Augusta had brought him home that other morning, out of the park, and sent him to bed. Then she had gone rapidly and ruthlessly to work as though she had been planning just what she was to do.
She saw the boarders of the house at breakfast and told them that she must close the house at once. Some of them had been friends and it pained her to give them any inconvenience. But she told them just why she was forced to do what she was doing. And, before she had finished, there was not one of them who would not have agreed to move his or her trunk out to the sidewalk on the instant, if it would help her.
Then she went to renting agents. And before another day she had sublet the house for the remainder of the term of her mother's lease.
The next part of her work was the worst. She had to bring into the house dirty, pock-marked men whose business it was to paw around with grimy hands and shake the furniture and try to bluff her into discouragement. But she had fixed upon a certain sum of cash money that she must have from the sale of the furniture. And from that determination she was not to be moved. One after another, Ann joyfully drove these men from the house, and Augusta waited.
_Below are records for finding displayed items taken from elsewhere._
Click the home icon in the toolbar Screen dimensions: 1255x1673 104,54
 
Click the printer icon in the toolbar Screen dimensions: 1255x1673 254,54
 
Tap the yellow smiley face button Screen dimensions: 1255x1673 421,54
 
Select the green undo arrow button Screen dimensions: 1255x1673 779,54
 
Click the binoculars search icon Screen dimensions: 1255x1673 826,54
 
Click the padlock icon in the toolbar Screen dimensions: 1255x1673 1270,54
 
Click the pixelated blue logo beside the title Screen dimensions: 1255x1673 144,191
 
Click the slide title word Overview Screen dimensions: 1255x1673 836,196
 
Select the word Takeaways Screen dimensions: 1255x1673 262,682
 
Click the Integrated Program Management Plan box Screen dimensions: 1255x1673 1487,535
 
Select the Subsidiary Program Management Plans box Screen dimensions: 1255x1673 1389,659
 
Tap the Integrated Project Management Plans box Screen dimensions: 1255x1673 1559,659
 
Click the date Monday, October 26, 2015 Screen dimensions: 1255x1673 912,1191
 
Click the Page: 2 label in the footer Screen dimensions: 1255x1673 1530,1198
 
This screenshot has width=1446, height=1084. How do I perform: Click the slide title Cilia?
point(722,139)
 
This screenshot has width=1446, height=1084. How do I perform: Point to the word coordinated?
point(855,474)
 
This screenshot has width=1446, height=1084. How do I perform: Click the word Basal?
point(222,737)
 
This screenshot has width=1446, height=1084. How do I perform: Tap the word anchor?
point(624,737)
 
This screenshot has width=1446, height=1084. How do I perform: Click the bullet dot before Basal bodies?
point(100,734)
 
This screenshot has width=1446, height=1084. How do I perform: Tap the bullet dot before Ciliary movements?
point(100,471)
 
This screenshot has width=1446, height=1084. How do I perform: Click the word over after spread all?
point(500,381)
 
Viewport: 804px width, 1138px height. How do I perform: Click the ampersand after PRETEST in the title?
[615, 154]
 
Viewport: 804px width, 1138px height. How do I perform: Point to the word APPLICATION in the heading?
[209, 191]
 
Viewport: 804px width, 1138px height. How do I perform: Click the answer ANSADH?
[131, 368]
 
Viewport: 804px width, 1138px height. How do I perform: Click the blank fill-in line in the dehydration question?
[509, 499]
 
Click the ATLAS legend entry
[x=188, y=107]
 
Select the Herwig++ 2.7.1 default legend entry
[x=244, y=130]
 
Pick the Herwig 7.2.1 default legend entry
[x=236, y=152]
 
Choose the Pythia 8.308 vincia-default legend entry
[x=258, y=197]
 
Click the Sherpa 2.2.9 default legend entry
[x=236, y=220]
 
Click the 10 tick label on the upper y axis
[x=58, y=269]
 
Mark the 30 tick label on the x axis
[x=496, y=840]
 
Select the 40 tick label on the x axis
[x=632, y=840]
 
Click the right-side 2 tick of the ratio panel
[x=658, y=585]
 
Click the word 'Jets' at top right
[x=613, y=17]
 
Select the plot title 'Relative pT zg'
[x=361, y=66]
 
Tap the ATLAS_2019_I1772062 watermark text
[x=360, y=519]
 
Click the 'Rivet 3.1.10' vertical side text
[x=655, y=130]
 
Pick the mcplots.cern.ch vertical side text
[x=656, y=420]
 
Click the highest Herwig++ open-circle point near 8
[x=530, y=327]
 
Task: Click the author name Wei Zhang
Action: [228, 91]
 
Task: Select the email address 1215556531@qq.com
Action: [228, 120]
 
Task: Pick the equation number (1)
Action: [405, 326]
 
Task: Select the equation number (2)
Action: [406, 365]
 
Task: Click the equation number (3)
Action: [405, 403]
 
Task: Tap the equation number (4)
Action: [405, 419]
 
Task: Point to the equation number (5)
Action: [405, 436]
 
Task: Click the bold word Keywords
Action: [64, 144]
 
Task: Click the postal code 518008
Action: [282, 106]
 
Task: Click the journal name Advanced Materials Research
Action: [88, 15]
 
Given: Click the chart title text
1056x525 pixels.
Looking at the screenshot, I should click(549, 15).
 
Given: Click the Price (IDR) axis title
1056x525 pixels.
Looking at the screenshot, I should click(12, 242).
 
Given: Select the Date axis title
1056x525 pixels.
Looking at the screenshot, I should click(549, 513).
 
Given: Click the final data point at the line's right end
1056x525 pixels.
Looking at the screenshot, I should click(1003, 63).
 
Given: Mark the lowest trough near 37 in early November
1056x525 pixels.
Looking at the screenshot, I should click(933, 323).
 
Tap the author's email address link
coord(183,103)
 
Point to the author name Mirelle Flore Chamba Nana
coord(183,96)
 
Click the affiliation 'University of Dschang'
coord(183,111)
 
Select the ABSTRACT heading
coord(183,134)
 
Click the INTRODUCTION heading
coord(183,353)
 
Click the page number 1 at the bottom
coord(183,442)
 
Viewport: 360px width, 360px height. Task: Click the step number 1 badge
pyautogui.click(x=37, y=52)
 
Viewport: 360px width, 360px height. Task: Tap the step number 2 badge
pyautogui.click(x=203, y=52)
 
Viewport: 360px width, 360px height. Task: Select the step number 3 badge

The dealers had, of course, run around and seen each other and had agreed among themselves to force her to sell for very little cash. Her husband was sick. She had to go away with him. What could she do? It did not so much matter, they told each other, which of them got the furniture. That could be all fixed up. The thing was to protect the business, so that people shouldn't think that they ought to get new prices in cash for old stuff.
But finally Augusta's steady insistence on one price convinced one dealer that she would never sell for less. He talked with her over the phone. Then he came hurrying to the house, not because he wished to beat his brothers with whom he had agreed, but because he was afraid some one of them would beat him.
He offered Augusta half what she had demanded. Augusta did not argue. She called Ann to do her duty. The wordy battle raged down the stairs and out through the front hall to the door. On the doorstep, with Ann jamming the door on his foot where he had stuck it to prevent her shutting the door, he came to within ten dollars of the sum which Augusta had fixed. With another bang at his foot, Ann relented and let him come back to the foot of the stairs.
Augusta was standing at the head of the stairs. She did not feel any of the zest of battle which inspired Ann. Jimmie was worse that day than she had dreamed of his being. She was keeping him to his room and, as far as possible, hiding from him the things that were taking place in the house. She dreaded now to have him hear any of this argument, and she was sickened with the thought that the ten dollars over which they were haggling might some day be just the price of the difference between life and death for her Jimmie. Who could tell? The day might come when just for that ten dollars he might be denied the some one thing that would mean life for him. A wild, unknown anger flamed up in her and she took a step down the stairs, threatening in a tense, bitter voice:
"If you do not give me all, I will take everything out into the street and burn it."
The man took one look up into her flaming eyes, and—his hands dropped from the argument which they had been preparing. He turned quickly, grabbed a bill from his pocket and handed it over to Ann, to bind the contract.